Mentre mi avvio alla conclusione, mi viene in mente la prima lettera ai
Corinzi, nella quale San Paolo esprime la propria preoccupazione per una
comunità divisa, slabbrata, non fraterna, polarizzata attorno ad alcune
appartenenze rigide: in essa si litiga, si contrasta, si invidia, si è gelosi gli uni
degli altri. Cosa dice Paolo? Fratelli, “tutto è vostro” (1Cor 3,22), tutte le cose
di cui siete circondati dovete considerarle come vostre: il mondo, la vita, la
morte; non il passato, ma il presente ed il futuro: tutto è vostro.
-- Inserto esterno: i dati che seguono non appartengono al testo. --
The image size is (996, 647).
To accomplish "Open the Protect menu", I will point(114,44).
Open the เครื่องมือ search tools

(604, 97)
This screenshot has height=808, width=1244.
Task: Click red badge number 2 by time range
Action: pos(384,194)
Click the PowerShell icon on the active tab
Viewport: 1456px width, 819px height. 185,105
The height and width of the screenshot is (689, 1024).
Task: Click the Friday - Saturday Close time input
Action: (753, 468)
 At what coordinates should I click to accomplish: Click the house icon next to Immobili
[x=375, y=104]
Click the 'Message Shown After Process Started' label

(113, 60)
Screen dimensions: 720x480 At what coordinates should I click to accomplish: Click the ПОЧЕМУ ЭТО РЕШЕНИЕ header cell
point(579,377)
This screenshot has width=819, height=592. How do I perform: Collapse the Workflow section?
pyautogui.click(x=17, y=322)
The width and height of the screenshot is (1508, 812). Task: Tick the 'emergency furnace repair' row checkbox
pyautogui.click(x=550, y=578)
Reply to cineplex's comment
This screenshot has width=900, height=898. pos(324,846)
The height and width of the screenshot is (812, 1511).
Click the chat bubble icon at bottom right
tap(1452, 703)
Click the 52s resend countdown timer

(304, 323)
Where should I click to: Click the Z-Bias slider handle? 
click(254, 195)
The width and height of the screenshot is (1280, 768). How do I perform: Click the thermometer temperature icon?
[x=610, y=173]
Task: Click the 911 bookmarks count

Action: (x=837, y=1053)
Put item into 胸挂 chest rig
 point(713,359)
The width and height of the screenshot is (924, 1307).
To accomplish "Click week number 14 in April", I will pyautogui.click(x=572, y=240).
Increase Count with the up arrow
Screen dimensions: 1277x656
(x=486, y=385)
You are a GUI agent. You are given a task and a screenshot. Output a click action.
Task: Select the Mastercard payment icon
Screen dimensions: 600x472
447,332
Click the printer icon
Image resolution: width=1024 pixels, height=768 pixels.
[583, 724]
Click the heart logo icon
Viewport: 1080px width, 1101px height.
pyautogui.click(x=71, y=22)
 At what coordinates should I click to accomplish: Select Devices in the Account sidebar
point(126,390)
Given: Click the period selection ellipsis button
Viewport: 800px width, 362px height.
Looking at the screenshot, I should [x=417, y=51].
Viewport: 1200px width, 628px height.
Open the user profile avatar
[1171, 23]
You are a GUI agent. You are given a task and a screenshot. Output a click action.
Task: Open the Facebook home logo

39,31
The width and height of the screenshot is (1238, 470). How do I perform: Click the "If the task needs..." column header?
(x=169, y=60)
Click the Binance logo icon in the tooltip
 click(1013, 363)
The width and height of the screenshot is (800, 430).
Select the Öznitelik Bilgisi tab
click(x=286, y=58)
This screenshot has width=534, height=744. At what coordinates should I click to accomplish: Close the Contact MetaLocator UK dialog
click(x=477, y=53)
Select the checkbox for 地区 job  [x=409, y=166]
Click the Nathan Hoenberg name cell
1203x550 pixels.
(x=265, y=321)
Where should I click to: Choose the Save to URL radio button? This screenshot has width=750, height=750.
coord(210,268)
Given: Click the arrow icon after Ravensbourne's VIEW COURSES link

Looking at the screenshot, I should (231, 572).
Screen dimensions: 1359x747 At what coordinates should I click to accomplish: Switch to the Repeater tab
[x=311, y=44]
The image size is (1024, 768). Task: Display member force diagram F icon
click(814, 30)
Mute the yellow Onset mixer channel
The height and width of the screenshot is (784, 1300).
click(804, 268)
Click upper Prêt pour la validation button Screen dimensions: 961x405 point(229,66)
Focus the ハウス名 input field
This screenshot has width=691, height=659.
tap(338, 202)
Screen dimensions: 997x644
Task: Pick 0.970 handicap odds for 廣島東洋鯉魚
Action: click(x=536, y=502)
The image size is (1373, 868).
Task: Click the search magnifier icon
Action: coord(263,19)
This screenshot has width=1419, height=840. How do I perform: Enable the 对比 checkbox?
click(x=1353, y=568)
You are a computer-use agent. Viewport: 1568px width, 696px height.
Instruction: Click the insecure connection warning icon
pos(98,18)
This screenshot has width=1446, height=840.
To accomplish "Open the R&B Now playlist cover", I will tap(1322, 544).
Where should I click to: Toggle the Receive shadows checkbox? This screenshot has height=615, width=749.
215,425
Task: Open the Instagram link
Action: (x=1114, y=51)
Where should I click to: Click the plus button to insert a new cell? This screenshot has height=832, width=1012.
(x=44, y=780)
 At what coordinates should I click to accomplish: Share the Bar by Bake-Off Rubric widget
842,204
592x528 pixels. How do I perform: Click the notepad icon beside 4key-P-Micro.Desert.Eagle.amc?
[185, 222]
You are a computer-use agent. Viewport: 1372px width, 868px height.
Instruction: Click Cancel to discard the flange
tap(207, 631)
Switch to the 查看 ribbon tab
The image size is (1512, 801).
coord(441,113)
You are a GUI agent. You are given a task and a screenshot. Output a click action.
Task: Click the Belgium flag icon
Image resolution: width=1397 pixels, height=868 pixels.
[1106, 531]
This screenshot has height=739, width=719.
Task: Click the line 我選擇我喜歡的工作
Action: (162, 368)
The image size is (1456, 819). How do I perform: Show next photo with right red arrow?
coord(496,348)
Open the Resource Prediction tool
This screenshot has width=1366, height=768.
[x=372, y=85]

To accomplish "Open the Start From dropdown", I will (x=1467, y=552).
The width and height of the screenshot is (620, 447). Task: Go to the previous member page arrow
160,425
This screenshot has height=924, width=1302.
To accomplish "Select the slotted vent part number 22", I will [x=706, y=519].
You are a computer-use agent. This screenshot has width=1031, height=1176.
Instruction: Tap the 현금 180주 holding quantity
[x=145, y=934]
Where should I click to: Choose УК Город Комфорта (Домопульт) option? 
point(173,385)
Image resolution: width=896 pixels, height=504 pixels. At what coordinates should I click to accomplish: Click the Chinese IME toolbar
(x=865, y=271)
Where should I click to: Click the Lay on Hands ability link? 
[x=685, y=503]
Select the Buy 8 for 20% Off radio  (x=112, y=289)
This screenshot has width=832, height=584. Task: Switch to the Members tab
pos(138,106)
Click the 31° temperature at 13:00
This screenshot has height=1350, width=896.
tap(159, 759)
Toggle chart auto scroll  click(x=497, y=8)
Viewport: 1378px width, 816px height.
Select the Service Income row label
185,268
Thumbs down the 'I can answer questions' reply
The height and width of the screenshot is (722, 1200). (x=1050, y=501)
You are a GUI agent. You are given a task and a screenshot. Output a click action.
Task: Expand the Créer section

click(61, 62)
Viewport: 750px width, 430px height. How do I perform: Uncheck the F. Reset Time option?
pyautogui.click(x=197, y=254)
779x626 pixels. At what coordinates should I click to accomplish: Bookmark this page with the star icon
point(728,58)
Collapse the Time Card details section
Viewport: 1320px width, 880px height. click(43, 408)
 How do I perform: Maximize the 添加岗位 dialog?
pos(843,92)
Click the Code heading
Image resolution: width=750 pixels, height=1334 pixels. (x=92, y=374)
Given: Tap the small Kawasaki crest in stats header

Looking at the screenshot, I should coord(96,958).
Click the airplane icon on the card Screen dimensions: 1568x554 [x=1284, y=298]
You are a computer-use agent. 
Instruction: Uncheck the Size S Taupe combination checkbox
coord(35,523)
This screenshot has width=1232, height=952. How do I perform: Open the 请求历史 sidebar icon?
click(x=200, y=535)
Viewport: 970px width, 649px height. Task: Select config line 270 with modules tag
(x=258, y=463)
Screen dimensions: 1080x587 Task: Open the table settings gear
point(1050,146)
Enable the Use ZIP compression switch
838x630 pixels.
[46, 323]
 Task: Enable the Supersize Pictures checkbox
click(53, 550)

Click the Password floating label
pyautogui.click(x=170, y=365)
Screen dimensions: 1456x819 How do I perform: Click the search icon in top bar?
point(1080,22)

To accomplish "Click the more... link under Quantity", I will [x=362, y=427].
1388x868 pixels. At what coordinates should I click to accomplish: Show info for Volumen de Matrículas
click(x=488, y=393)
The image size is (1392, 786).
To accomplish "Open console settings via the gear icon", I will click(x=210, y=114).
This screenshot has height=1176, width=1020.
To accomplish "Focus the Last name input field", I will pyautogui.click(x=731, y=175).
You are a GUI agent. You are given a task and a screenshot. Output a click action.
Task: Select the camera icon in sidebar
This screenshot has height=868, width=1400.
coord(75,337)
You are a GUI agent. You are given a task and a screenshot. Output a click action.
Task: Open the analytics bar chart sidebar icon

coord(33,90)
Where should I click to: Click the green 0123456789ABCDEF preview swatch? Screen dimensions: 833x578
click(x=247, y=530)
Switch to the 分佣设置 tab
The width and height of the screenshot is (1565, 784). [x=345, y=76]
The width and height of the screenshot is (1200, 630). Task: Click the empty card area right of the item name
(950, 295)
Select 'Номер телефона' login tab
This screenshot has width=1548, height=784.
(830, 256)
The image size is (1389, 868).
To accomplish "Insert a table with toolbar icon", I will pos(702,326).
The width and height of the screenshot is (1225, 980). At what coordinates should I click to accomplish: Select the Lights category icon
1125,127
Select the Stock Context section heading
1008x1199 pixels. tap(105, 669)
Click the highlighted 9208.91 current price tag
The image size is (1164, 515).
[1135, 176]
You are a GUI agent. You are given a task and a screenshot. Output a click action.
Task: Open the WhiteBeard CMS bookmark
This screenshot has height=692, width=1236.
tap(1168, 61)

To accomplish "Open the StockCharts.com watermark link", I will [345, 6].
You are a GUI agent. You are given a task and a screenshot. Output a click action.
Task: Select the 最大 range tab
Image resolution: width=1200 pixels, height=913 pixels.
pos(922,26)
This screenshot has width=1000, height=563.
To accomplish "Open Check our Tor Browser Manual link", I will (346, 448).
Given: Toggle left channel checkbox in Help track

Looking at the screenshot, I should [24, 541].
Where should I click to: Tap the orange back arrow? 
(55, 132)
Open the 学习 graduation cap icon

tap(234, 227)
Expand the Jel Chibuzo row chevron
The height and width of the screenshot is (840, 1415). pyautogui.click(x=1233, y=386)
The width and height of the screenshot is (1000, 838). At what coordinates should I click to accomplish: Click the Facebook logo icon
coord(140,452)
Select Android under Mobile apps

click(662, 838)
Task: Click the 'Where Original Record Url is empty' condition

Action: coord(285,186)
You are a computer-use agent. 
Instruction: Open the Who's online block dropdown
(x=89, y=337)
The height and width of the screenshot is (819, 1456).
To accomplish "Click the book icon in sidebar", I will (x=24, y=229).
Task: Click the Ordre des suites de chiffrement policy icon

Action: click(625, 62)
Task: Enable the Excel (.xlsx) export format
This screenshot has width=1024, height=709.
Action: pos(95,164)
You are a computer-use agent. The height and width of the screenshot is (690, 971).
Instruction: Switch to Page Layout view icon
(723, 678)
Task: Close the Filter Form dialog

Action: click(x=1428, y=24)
Ma - ecco la
soluzione – “voi siete di Cristo e Cristo è di Dio” (1Cor 3,23) e Cristo è colui
che è stato mandato a nascere da una donna, a nascere sotto la legge, perché
noi fossimo finalmente elevati alla dignità di figli, amati gratuitamente di Dio e
resi capaci di vivere una libertà totale da noi stessi e dall’egoismo: noi siamo di
Cristo e Cristo è dell’unico e vero Dio, che è il suo “papà” e che ci ha mandato
il Figlio perché noi smettessimo di avere paura, smettessimo di comportarci
come schiavi, rissosi nei suoi confronti e gli uni nei confronti degli altri, per
essere finalmente figli e fratelli.
Questo è allora il nostro proposito, nella sera dell’ultimo giorno dell’anno:
consegnare la nostra vita a Cristo, come maestro e come modello, Lui che ci ha
detto di essere per noi, Via, Verità e Vita.